Your eco literacy is most attractive. Your life goal to end pollution and save the world may be a little far fetched but is enviable never the less. You are about to graduate from environmental biology and are enrolling in law school to study environmental law in the fall. If I have ever met somebody who exemplifies eco literacy it is most certainly you. I hope that I can join you on your path of saving the world. I would like nothing more than to be swept away by your voluptuous eco literacy.

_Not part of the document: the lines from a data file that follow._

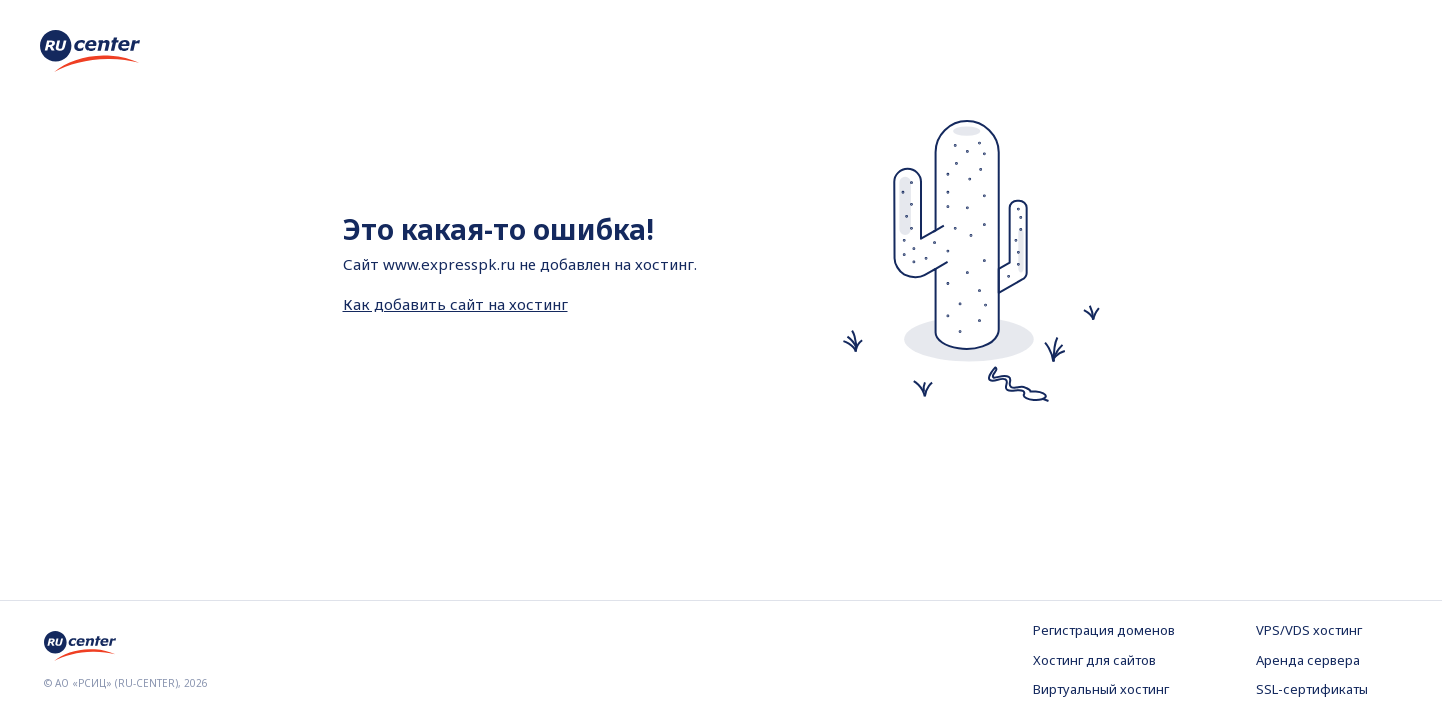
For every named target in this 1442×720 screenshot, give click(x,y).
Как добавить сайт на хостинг (455, 304)
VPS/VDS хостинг (1309, 630)
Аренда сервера (1308, 660)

When thinking about the two readings for this blog post I was draw to the idea that we people need to have an understanding of a large number of ecological ideas before graduating from any sort of educational institution. Some of these included thermodynamics, carrying capacity, energetics and environmental ethics. This appeared to be a problem to me. In high school I maybe learned about two of these things… both of them in classes that are considered electives. Anybody wishing to simply graduate from high school could have very easily avoided all of the items on David Orr’s list of mandatory education. Today when I read David Orr’s list I can only confidently give an explanation for one item on his list; carrying capacity. (Carrying capacity is the number of an animal that can exist on the planet before the numbers start to decline due to lack of food, over population, lack of shelter, etc.) Does this mean that I am not eco literate? I do not think so, however I definitely understand that I have a lot left to learn. I am at least in a place where I think I could teach something of value about the environment to a class of grade 3 students. The only reason I know I can do this is because I have in fact taught a unit about plant growth and changes to my internship classes. Now does this mean that my grade 3s were eco literate? Absolutely not. I do think however that I helped to instill the value of taking care of the environment to my students long before I would have ever thought about taking care of nature when I was in school. These articles made me think of the “Get Back Outside” initiative, purposed by David Suzuki, that my class took part in. We did things such as adopting a tree, going on nature walks, and even having math class outside. When I think about the idea that everything is environmental education my first thought would be “okay but how can I teach math and environmental education at the same time?” I think that we can accomplish this by getting our students outside. Even if we are not explicitly stating that we are learning about the environment, students will begin to understand the importance of nature simply by taking part in it.
This is the first thing I created. I gathered the inspiration from my most recent trip to the Mountains. I wanted to talk about the balance that we need to have in nature. Lots of people think that nature is an incredibly peaceful place, and it is, but it is often destructive and violent as well. To me the environment is everything that exists in the natural world.